A study by John Gruzelier, Professor of Psychology at Imperial College School of Medicine, revealed that self-hypnosis could strengthen the immune system by 48 per cent in six weeks. Dr Muir’s theory is also supported in studies by Dr Alice Domar, director of the Beth Israel Deaconess Behavioural Medicine Programme for Infertility in Boston, who examined the relationship between stress and infertility. Her studies documented the success of her mind/body fertility programme, which taught people how to relax and reduce tension.

In the first study, published in 1999 in the Journal of the American Medical Women’s Association, 42% of the 132 infertile women in the programme conceived within six months of completing it. In the second study, published in 2000 in the journal Fertility and Sterility, 55% of the previously infertile women who met regularly in a mind-body programme conceived, compared with 20% of the control group, who used no mind-body techniques and did not attend meetings.

Niravi Payne, a psychotherapist and pioneer of mind-body fertility therapy in America, believes that stress is only one of the factors that can prevent conception. “Our endocrine, immune and nervous systems are all intimately connected and influenced by every thought we think and every emotion we feel,” she says. “When something significant happens in our lives, the emotionally charged experience gets stored in our brain. Memories and experiences are also simultaneously stored biochemically and electromagnetically in various organ systems. Negative emotional experiences can throw off the finely tuned hormonal balance necessary for ovulation and sperm production.”
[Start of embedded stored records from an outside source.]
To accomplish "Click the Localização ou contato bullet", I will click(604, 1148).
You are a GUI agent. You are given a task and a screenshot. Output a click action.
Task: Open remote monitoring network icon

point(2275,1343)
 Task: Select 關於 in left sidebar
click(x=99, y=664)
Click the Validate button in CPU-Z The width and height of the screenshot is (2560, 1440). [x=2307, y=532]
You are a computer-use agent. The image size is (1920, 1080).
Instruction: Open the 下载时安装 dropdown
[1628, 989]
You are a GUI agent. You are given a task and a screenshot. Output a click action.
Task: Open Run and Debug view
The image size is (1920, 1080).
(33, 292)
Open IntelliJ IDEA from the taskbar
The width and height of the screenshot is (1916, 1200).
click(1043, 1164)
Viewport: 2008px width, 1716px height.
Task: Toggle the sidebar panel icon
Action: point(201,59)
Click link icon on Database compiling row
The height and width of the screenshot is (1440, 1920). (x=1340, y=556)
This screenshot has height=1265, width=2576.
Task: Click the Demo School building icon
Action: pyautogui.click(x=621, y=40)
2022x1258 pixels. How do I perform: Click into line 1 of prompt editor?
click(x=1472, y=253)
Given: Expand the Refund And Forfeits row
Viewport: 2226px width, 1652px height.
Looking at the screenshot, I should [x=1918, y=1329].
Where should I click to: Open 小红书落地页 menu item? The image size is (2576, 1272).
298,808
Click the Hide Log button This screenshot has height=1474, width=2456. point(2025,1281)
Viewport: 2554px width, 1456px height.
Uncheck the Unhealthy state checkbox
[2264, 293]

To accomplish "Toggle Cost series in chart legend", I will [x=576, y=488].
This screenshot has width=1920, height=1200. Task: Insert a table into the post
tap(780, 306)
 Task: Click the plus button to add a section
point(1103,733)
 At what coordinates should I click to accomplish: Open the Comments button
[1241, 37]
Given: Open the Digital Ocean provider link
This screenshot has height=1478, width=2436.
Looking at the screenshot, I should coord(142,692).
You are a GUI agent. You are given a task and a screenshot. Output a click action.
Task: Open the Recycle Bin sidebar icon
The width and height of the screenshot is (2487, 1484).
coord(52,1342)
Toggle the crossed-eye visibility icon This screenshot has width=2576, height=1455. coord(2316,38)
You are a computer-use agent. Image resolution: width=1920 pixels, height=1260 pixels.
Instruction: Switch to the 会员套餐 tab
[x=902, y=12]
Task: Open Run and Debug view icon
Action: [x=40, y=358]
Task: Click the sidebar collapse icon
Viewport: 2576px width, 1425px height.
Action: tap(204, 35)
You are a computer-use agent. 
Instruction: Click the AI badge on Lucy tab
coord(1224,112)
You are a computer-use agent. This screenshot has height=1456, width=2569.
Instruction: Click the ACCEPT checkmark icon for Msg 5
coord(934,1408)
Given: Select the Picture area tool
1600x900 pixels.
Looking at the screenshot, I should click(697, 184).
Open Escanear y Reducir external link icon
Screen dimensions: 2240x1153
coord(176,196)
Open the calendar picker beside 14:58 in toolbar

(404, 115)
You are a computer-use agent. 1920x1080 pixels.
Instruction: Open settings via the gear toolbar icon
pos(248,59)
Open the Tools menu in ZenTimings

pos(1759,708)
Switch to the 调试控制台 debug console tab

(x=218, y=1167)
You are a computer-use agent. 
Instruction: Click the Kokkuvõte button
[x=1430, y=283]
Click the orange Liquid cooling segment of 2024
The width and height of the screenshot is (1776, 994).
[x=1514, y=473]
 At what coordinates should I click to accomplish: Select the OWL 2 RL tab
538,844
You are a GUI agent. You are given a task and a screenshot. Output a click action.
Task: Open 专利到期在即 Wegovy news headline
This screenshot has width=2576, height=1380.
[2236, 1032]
After four years of infertility, the actress Alex Kingston had a child after having IVF treatment. During the treatment, Kingston also worked with Payne. “One of my sisters is physically and mentally handicapped and I realised that I was holding on to a lot of fear about that,” says Kingston. “With Niravi, I was able to release a huge amount of stuff I’d been holding on to without realising it.”

Professor Winston is not impressed. “It is unthinkable that you could come to me as a patient only for me to offer you a treatment that wasn’t proven. I’d be struck off,” he says. He is also concerned that if women rely on an unproved therapy and don’t get pregnant, they are losing time during which, with orthodox medical help, they might conceive. Fertility decreases after the age of 35, he points out.

Doctors agree that people who try for a baby for a year or more without conceiving must seek medical advice. Complementary therapists make no claims to help with specific conditions such as damaged Fallopian tubes.